Completare quanto segue:
1/ Nell'estratto sui visti, perché l'importo di 100 franchi al giorno, che lo straniero deve dimostrare di possedere, viene considerato adeguato? Rispondi in una o due frasi.
2/ Ricopia dall'estratto sui visti il passo che inizia con "Nelle direttive si" e prosegue fino a "non le pare?" compreso.

Estratto:
──────────
Nell'esame dell'entrata in materia è particolarmente importante poter provare le capacità di partenza dalla Svizzera da parte del richiedente allo scadere del visto. Evidentemente ogni caso è diverso dall'altro quindi sta a rappresentanti elvetici analizzarli caso per caso. Le condizioni contenute nel punto A26 contribuiscono a questo scopo nel rispetto pieno della parità di trattamento. Sarebbe invece una pratica discriminatoria la presa di decisioni in base al sesso, alla razza, all'orientamento religioso, alla nazionalità… Ma questo da noi è del tutto escluso.
Nelle direttive si afferma che uno straniero che assume personalmente le spese del proprio soggiorno in Svizzera deve dimostrare di disporre di un importo pari a 100 franchi al giorno. Una cifra un po' elevata, non le pare?
Tenuto conto dell'elevato costo della vita in Svizzera questa cifra ci sembra oggigiorno del tutto adeguata.
──────────
Estratti delle voci:
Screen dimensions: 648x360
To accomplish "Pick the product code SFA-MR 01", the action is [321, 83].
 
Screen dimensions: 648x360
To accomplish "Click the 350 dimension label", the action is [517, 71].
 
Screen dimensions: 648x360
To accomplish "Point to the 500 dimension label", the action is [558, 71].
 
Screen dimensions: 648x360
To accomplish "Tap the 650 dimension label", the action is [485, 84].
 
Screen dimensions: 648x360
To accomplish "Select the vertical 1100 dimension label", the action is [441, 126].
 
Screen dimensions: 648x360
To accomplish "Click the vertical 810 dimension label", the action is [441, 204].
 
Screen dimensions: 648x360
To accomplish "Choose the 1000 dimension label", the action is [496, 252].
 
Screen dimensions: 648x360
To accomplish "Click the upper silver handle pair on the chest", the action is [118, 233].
──────────
Risultati degli esercizi:
1/ L'importo di 100 franchi al giorno è ritenuto oggi del tutto adeguato perché il costo della vita in Svizzera è elevato.

2/
Nelle direttive si afferma che uno straniero che assume personalmente le spese del proprio soggiorno in Svizzera deve dimostrare di disporre di un importo pari a 100 franchi al giorno. Una cifra un po' elevata, non le pare?